Time determined access to certain ports?

[nTT911]

Is there any way to configure the PIX 501 Firewall to grant access to a certain port only at a specific time of day?

The scenario is like this:
I only want gaming available after working hours. 08.00-16.00 ports are denied, 16.00-08.00 ports are open for gaming. Is this possible with my Firewall (Cisco PIX 501)? If not does anybody have an idea on how to make this happend?

I use Windows Server 2003 with clients running win xp through a domain.

 

[LloydSev]

The only way I know of, would require someone to do it manually.. which isn't all to tough, but still.. i don't know of any automated way.

Computer/Network Technician
CCNA

 

[ChrisAC]

This feature does not exist on the Pix but it does on Firewall-1. The only way that I can think that you would be able to do it would be to have a script on a *nix box running as a cron job that could ssh in and change the applied access list to an interface.

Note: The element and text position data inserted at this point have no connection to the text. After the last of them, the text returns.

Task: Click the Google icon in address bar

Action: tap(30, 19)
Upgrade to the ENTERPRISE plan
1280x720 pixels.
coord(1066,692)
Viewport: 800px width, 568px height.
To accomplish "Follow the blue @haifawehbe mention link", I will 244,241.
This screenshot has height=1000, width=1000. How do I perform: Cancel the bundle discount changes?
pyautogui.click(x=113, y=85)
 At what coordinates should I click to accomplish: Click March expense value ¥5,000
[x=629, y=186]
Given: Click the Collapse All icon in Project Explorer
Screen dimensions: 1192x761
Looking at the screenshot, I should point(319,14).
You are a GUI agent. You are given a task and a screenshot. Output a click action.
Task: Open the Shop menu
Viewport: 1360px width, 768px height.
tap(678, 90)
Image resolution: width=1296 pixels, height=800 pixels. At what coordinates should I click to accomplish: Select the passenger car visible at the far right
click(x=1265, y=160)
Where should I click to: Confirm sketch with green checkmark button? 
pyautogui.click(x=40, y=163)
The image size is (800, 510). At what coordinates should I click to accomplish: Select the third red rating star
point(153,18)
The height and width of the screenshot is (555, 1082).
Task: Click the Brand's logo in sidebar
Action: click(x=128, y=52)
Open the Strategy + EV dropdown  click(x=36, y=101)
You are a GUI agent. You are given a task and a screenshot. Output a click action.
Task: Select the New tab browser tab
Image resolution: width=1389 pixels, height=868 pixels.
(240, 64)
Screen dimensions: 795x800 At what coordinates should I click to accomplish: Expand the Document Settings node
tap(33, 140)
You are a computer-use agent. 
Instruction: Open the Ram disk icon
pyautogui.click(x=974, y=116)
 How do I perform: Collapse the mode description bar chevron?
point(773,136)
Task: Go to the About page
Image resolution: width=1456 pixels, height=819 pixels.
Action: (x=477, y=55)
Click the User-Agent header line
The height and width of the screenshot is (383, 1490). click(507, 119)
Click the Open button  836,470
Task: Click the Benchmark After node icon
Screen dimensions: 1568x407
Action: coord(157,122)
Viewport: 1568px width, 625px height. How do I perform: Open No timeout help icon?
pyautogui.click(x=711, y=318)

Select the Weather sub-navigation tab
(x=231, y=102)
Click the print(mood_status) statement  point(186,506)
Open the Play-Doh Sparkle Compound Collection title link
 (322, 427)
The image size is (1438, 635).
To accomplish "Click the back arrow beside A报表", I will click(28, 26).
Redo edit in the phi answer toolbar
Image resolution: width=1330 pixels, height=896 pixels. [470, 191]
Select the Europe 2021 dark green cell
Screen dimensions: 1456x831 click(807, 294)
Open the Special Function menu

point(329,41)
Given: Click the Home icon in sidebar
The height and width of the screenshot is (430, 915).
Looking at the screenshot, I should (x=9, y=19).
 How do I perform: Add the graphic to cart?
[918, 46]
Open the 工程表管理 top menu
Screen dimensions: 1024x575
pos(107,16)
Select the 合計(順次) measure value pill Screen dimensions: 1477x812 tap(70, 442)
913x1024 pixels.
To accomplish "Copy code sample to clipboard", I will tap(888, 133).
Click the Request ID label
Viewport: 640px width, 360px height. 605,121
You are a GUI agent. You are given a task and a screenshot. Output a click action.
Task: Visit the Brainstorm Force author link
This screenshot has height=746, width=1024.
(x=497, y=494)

Possibly far too much messing about to be worth it.

Chris.

**********************
Chris A.C, CCNA, CCSA
**********************

 

[dopehead]

It does exist in the pix, but only in 7.0 which does not work on the pix 501 yet. also a cisco router has time based acl's


Network Systems Engineer
CCNA/CQS/CCSP/Infosec

 

[br0ck]

you might be able to use Kiwi CATTools to swap the config's on a schedule

http://www.kiwisyslog.com/products.htm#cattools

 

[NetworkGhost]

Off subject but how much different is 7.0 ? Is there any improvement on routing between multi VPNs? As in:

Client --vpn-->Pix<---vpn-->Pix--->Internal Host

I know the pix isnt a router but it would sure be nice to have this capability.

 

[dopehead]

Well, the docs say support for spoke to spoke communications, but i have not had a chance to test it yet.


Network Systems Engineer
CCNA/CQS/CCSP/Infosec

 

[nTT911]

Thnx for all the replies! I will try the cattools when i get the time and report back if its successfull! Thx again!